In the world of Harry Potter, rules are for the little people. The “wisest” adult, headmaster Albus Dumbledore, showers magical gifts and indulgences on his favorites and lets them break every rule because they are so special, better than all others. How come they are so much better? Well, the general awesomeness and favoriteness of Harry Potter and his friends is mostly arbitrary, the result of the chosenness itself, rather than of effort or application. Harry Potter is just naturally fantastic at flying around on a broom and conjuring illuminated stags up out of his soul and things, Hermione Granger is just naturally the most brilliant student Hogwarts has ever seen, and so on. Ron Weasley, the impoverished aristocrat, is a Sancho Panza-like figure whose rough common sense is meant to keep Harry on the straight and narrow; his noble blood is his “chosen” quality, and marks him, too, as an unimpeachable Establishment figure.

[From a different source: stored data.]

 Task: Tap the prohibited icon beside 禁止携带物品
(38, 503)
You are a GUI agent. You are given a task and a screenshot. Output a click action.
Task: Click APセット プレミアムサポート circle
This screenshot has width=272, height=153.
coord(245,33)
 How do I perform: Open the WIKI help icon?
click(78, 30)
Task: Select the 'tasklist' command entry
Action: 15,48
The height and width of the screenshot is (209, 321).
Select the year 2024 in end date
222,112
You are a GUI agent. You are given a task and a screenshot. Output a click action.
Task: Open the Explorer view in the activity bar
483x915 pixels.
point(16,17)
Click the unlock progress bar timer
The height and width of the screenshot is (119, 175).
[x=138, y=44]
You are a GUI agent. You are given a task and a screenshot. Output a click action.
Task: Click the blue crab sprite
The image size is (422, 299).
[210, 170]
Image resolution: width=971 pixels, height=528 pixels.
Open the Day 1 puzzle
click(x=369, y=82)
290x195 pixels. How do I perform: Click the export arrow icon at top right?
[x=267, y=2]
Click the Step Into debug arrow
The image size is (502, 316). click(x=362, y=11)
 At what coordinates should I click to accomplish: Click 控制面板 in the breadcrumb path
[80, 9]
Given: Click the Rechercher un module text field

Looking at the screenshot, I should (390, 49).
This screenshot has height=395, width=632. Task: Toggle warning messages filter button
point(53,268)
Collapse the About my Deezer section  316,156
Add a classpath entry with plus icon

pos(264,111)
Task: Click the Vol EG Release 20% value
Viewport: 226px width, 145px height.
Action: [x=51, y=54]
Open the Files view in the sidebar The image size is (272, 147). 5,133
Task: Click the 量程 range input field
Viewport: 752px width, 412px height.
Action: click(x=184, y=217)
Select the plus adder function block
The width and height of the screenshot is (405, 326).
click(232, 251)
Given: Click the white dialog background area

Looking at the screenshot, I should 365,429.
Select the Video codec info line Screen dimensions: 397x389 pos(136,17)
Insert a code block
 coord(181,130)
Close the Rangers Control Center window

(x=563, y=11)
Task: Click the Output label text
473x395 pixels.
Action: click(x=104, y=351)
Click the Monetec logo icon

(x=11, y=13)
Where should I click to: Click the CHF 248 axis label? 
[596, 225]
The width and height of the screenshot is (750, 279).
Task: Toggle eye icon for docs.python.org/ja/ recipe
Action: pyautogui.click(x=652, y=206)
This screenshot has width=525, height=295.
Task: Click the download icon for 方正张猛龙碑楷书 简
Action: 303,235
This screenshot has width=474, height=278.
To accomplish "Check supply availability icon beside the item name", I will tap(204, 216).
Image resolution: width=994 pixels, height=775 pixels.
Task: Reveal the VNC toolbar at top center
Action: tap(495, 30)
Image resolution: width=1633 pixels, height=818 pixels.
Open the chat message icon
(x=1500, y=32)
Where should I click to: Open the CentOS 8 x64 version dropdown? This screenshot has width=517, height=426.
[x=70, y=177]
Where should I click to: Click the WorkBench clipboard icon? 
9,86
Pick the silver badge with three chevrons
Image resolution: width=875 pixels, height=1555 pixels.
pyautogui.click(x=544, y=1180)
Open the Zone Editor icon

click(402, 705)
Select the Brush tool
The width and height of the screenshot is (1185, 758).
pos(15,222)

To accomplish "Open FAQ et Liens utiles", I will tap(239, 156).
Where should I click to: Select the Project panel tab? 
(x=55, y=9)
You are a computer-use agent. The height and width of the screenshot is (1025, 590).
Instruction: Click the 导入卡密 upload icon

Which brings us to the disconnect between reality and appearances regarding the nonconformity that Rowling so hamfistedly praises at every turn. Harry Potter and his friends, far from being renegades, are in fact slavishly obedient to the all-powerful, omniscient, do-no-wrong Dumbledore. And why not, when he provides them in advance with every rare and fabulous magical gewgaw and hint they will ever need in order to extricate themselves from whatever peril they may find themselves in.
Rowling’s adherence to the old English principle of blood-nobility—that weird but deeply held superstition that has caused countless English protagonists to discover that unbeknownst to them, they were peers of the realm all along—is in stark contrast to the biggest conflict depicted in the Potter stories, the blood purity conflict. The bad guys, Voldemort and crew, are race purists, anti-Muggle (meaning anti-human), which is to say that they are against any magical Muggles or intermingling of Muggle blood (“Mudblood”) and wizard blood. Yet Rowling’s heroes are all noblemen, with the exception of one: Harry Potter learns in the old-fashioned surprise way that his father was a fabulously rich wizard, and his godfather is a rich aristocrat, too; Ron Weasley is a nobleman of the purest blood, though poor. The sole pure-Muggle wizard of any consequence at all in these books is Hermione, the author’s personal projection of herself (there are two other minor pure-Muggle wizards, boys, both of whom are bumped off). So this story can be read pretty effectively as an explanation of why J.K. Rowling should be allowed to hang around with the nobility (she is smart, is why).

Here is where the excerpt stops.